DATA EXTRACTS:
--- --- ---

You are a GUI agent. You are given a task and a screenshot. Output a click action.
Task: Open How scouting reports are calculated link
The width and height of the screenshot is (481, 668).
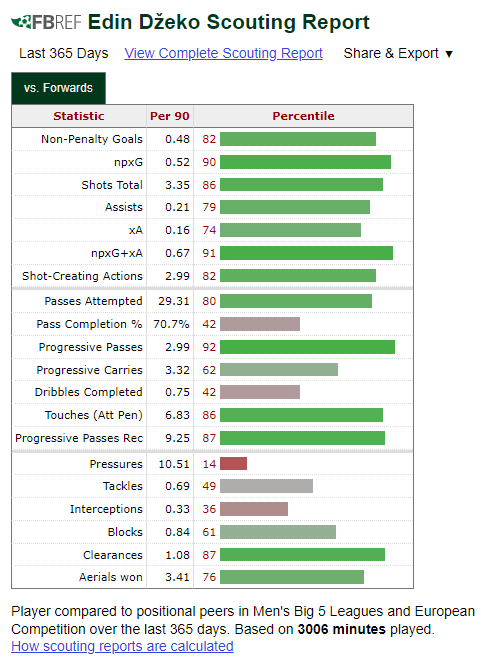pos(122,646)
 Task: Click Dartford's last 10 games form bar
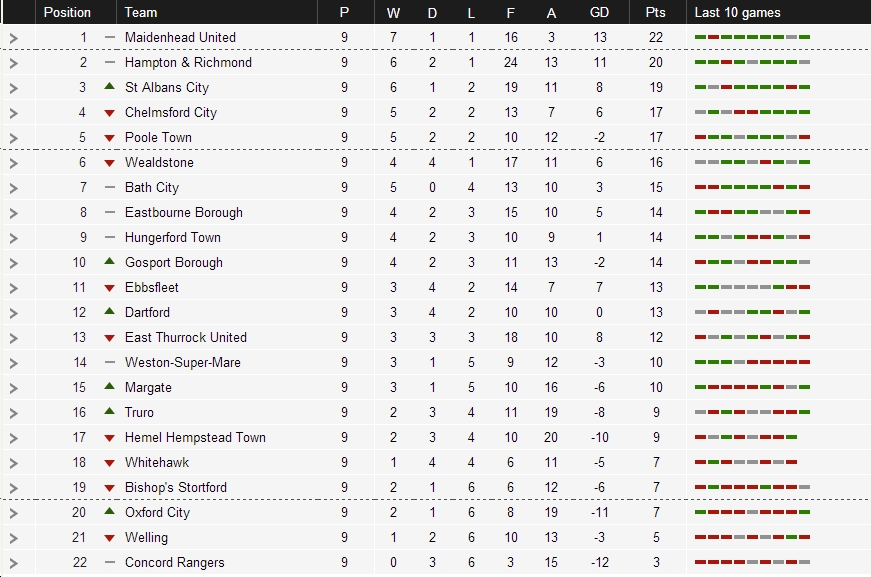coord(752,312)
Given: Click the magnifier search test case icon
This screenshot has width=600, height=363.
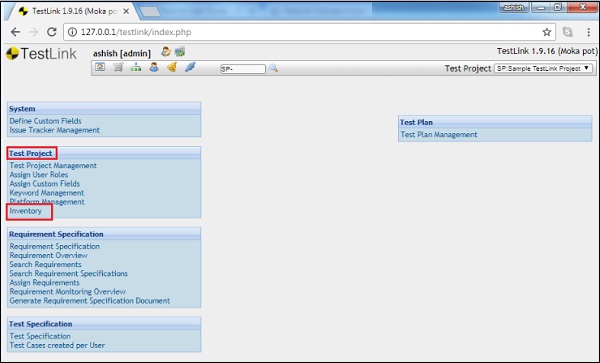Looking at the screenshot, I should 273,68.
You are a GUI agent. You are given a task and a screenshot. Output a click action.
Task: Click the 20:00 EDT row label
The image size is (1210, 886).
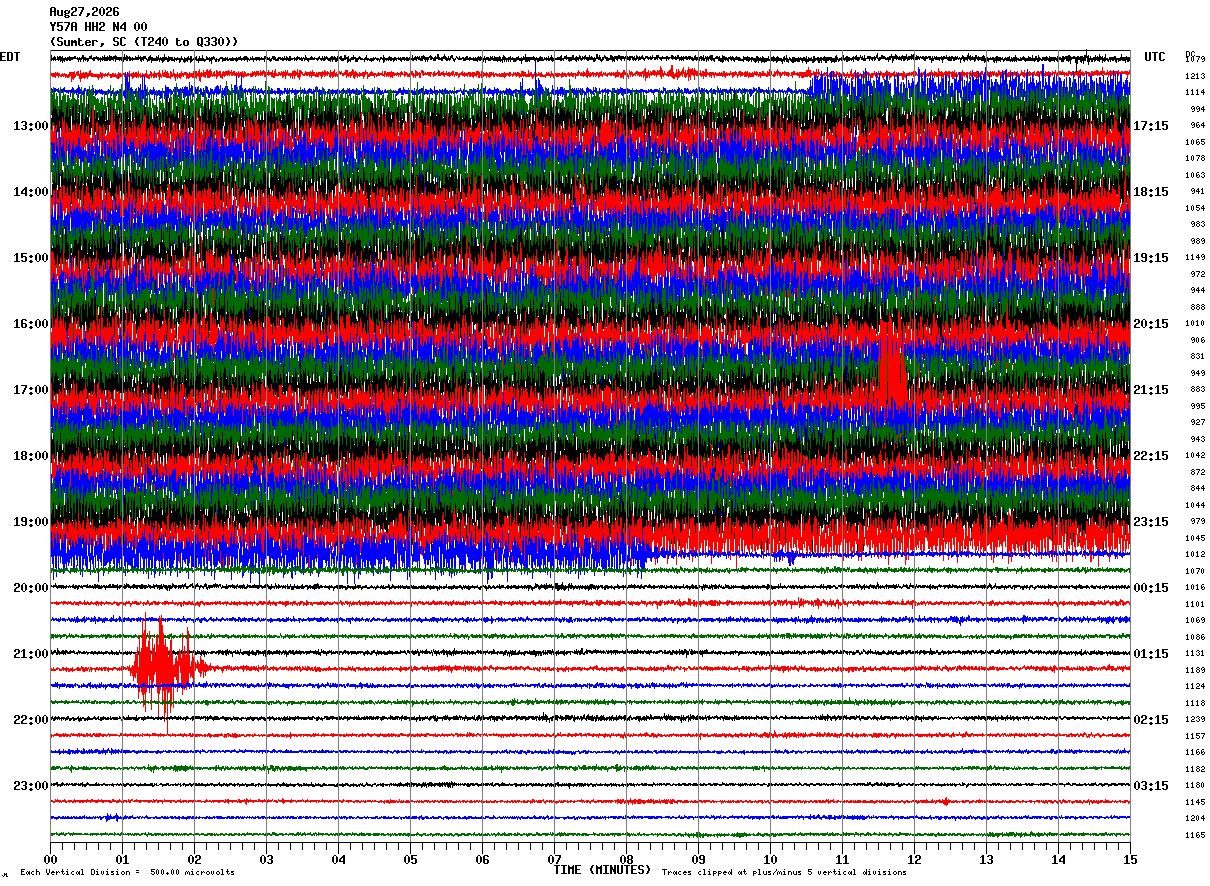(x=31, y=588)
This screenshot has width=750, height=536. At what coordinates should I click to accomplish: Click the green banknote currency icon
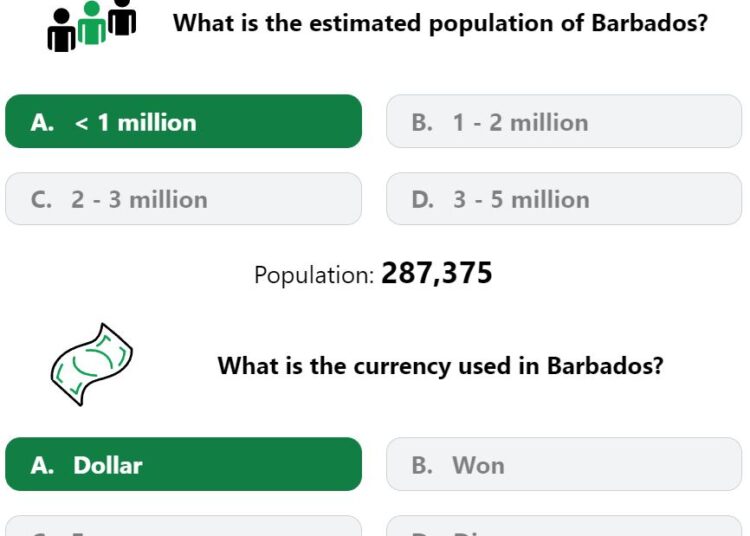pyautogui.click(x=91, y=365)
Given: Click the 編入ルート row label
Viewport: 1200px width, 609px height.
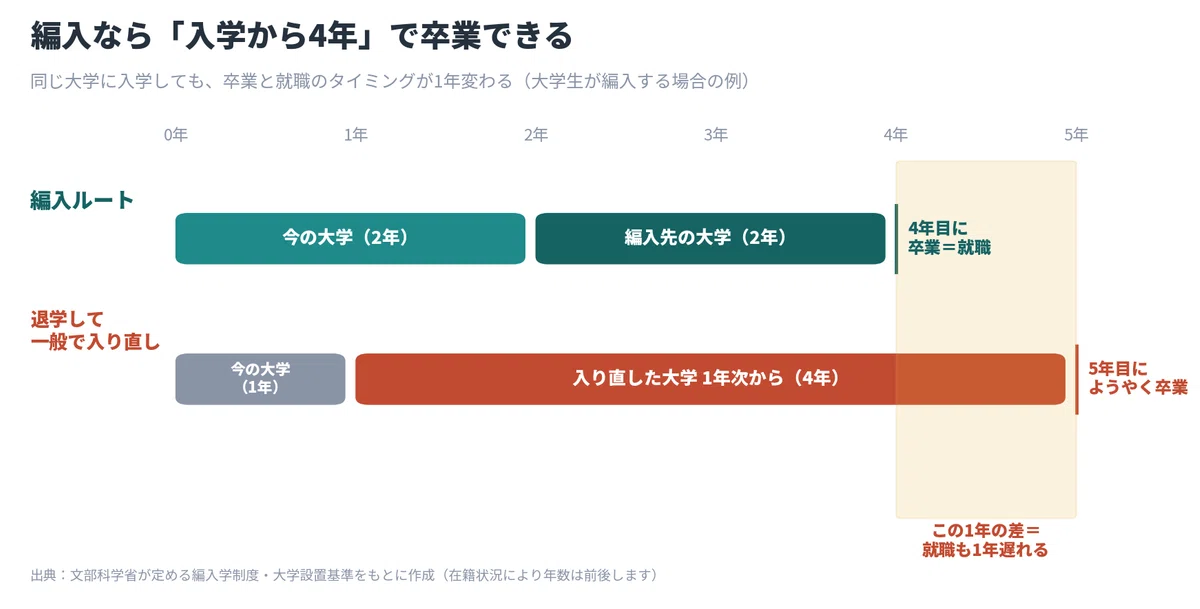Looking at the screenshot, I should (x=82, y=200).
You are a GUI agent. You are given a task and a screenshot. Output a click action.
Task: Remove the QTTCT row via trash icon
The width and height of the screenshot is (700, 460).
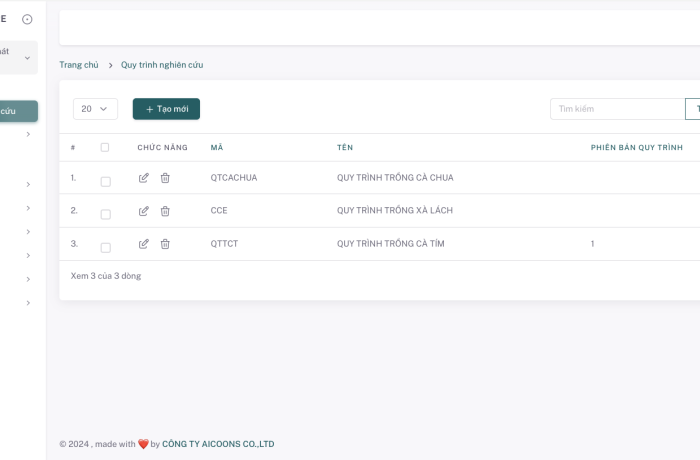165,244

--- --- ---

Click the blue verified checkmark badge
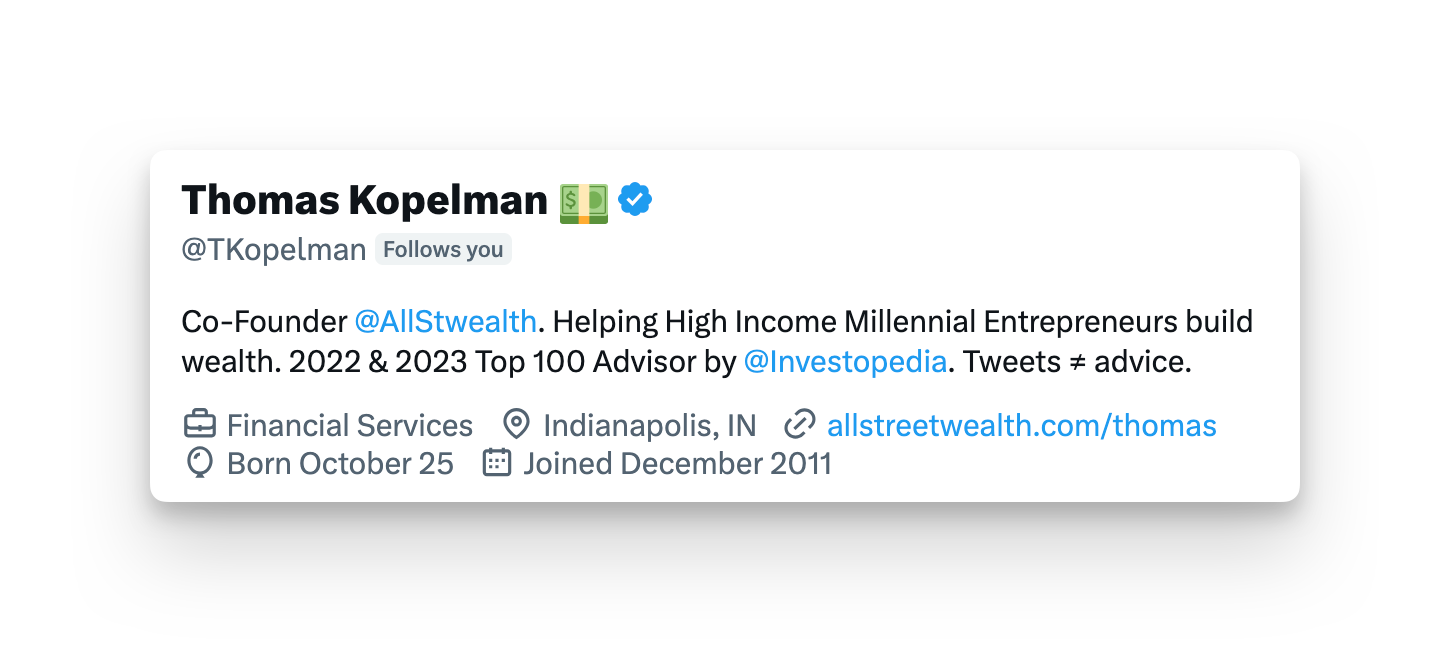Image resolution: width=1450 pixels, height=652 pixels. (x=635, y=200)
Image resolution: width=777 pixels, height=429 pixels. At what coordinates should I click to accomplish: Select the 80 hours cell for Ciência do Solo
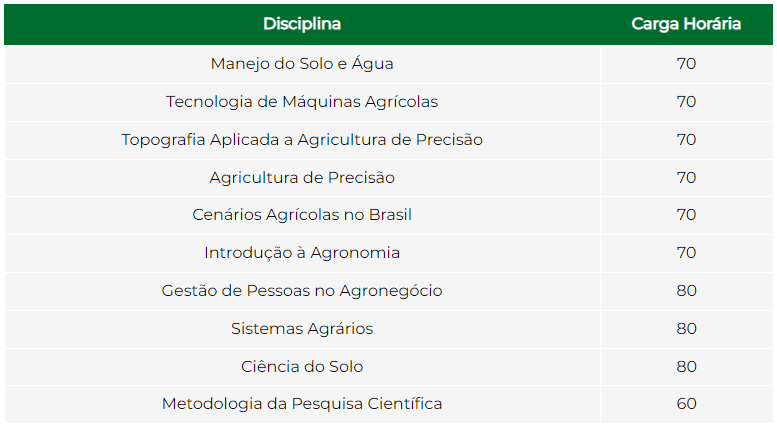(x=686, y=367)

--- --- ---

Check the records above and copy each line that has the string "label".

WRITTEN ANSWER:
Task: Click the 20:00 EDT row label
Given: Click the 編入ルート row label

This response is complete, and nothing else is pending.